577 F.3d 89, 2009 U.S. App. LEXIS 17748, 2009 WL 2432726
CourtCourt of Appeals for the Second Circuit
DecidedAugust 11, 2009
DocketDocket 07-3919-cv
StatusPublished
Cited by9 cases

This text of 577 F.3d 89 (County of Nassau, NY v. Hotels. Com, LP) is published on Counsel Stack Legal Research, covering Court of Appeals for the Second Circuit primary law. Counsel Stack provides free access to over 12 million legal documents including statutes, case law, regulations, and constitutions.

Bluebook
County of Nassau, NY v. Hotels. Com, LP, 577 F.3d 89, 2009 U.S. App. LEXIS 17748, 2009 WL 2432726 (2d Cir. 2009).

Opinion

PER CURIAM:

Plaintiff-Appellant County of Nassau (the “County” or “Nassau”) appeals a decision of the District Court dismissing its complaint pursuant to Fed.R.Civ.P. 12(b)(1) for lack of subject matter jurisdiction. County of Nassau v. Hotels.com, LP, 594 F.Supp.2d 251 (E.D.N.Y.2007). *91 The District Court based its decision on the failure of the County to allege that it complied with administrative processes for assessing and collecting taxes, thus exhausting its administrative remedies, prior to commencing its action to recover those taxes. See id. at 258-59. On appeal, the County argues that no requirement of exhaustion exists, that the District Court failed to defer to the County Treasurer’s interpretation of the County tax law at issue, and that exhaustion would in any event be futile.

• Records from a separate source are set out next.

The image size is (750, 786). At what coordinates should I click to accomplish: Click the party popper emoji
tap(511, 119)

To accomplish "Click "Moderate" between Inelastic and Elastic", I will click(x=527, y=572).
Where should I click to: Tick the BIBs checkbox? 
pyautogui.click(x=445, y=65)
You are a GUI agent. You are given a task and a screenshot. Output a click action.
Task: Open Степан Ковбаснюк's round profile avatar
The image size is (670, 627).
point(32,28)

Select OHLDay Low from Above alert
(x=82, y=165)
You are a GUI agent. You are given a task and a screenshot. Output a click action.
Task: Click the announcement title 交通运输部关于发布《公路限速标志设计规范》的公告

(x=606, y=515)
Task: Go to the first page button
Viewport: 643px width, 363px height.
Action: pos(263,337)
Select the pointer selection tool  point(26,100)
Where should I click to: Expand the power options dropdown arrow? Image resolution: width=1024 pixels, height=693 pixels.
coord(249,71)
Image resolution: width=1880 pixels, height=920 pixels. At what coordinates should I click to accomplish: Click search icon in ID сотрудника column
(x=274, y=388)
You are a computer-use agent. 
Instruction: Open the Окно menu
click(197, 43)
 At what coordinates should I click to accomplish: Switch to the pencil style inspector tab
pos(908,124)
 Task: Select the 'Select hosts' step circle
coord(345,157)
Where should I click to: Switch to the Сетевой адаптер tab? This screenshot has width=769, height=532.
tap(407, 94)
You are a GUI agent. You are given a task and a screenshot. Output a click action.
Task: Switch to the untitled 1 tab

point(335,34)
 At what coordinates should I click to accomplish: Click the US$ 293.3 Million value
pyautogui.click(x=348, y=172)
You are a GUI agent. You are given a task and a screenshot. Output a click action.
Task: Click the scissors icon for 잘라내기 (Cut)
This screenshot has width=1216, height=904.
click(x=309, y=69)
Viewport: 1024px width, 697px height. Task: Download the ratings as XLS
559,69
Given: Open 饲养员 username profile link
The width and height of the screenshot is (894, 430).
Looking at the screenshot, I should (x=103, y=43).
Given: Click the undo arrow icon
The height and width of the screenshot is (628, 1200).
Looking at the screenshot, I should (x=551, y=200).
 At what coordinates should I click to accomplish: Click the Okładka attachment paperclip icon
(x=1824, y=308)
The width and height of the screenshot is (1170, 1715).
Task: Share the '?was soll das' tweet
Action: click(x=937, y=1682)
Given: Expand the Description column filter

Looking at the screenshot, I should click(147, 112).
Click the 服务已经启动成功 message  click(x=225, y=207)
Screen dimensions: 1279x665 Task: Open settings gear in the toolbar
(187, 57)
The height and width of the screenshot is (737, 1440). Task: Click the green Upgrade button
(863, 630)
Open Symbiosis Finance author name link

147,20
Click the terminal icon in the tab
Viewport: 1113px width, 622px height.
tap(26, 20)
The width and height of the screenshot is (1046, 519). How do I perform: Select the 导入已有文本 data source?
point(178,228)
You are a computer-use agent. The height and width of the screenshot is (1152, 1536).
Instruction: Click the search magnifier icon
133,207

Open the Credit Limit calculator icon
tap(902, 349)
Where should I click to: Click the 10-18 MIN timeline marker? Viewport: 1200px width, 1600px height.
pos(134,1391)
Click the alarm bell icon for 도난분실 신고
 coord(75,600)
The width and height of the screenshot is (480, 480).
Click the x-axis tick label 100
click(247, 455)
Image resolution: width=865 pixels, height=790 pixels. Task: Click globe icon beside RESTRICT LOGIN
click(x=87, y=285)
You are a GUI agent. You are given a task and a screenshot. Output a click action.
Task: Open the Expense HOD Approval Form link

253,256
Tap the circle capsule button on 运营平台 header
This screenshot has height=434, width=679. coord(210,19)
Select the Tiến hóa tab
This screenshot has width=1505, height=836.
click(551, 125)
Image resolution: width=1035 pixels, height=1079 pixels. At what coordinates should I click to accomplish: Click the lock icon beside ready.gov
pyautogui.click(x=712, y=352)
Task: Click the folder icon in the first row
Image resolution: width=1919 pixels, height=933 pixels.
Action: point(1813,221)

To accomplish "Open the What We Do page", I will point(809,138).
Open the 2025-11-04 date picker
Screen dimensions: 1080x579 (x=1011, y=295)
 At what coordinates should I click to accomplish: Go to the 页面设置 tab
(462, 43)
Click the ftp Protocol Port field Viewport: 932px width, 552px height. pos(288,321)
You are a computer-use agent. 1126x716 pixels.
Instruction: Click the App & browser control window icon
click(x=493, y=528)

Without considering whether the County needed to exhaust administrative processes to sustain jurisdiction, we remand for consideration of a different jurisdictional concern, which we raised nostra sponte at oral argument: whether the complaint meets the requirements for class certification under Fed.R.Civ.P. 23, without which both we and the District Court would lack jurisdiction over the suit as presently constituted.

BACKGROUND

The County’s allegations are set out at length in the District Court’s opinion. See 594 F.Supp.2d at 252-54. Relevant to our purposes, the County alleges that the defendants are online sellers and/or resellers of hotel rooms who negotiate discounted room rates with hotels and then resell the rooms at higher retail rates. The State of New York authorizes the County to impose a tax “upon persons occupying hotel or motel rooms in such county.” N.Y. Tax Law § 1202-q(l). Pursuant to this authority, the County enacted the Nassau County Hotel and Motel Occupancy Tax, which provided that the tax:

shall be paid by the person liable therefor to the owner of the hotel or motel room occupied or to the person entitled to be paid the rent or charge for the hotel or motel room occupied for and on account of the County of Nassau imposing the tax and that such owner or person entitled to be paid the rent or charge shall be liable for the collection and payment of the tax....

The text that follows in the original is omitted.